What needs to be done -> From the listing, collect all lines containing the word "agent".

Provided records ->
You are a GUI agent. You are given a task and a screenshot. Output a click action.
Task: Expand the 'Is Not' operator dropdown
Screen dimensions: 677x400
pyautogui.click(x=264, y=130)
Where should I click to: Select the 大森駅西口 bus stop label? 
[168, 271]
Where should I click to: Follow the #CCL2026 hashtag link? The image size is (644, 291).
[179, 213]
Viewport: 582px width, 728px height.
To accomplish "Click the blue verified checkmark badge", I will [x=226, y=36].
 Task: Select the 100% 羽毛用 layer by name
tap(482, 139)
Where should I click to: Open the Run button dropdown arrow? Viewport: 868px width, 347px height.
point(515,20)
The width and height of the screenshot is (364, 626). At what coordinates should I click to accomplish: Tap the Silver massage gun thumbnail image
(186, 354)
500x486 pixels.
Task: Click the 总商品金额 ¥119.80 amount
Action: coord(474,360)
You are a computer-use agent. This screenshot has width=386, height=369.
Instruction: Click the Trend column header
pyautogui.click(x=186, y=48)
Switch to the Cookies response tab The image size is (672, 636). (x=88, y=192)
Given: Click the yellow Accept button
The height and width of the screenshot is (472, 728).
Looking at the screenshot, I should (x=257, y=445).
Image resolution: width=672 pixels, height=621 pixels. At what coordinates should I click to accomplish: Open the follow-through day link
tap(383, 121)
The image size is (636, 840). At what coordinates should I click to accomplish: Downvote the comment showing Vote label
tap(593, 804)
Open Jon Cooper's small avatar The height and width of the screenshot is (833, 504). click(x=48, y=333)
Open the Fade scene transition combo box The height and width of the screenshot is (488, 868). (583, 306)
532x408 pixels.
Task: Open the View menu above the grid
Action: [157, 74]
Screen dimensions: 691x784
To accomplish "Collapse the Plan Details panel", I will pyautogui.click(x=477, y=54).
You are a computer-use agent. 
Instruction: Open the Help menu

Solution to this task ->
You are a GUI agent. You are given a task and a screenshot. Output a click action.
You are a computer-use agent. This screenshot has width=386, height=369.
You are a computer-use agent. 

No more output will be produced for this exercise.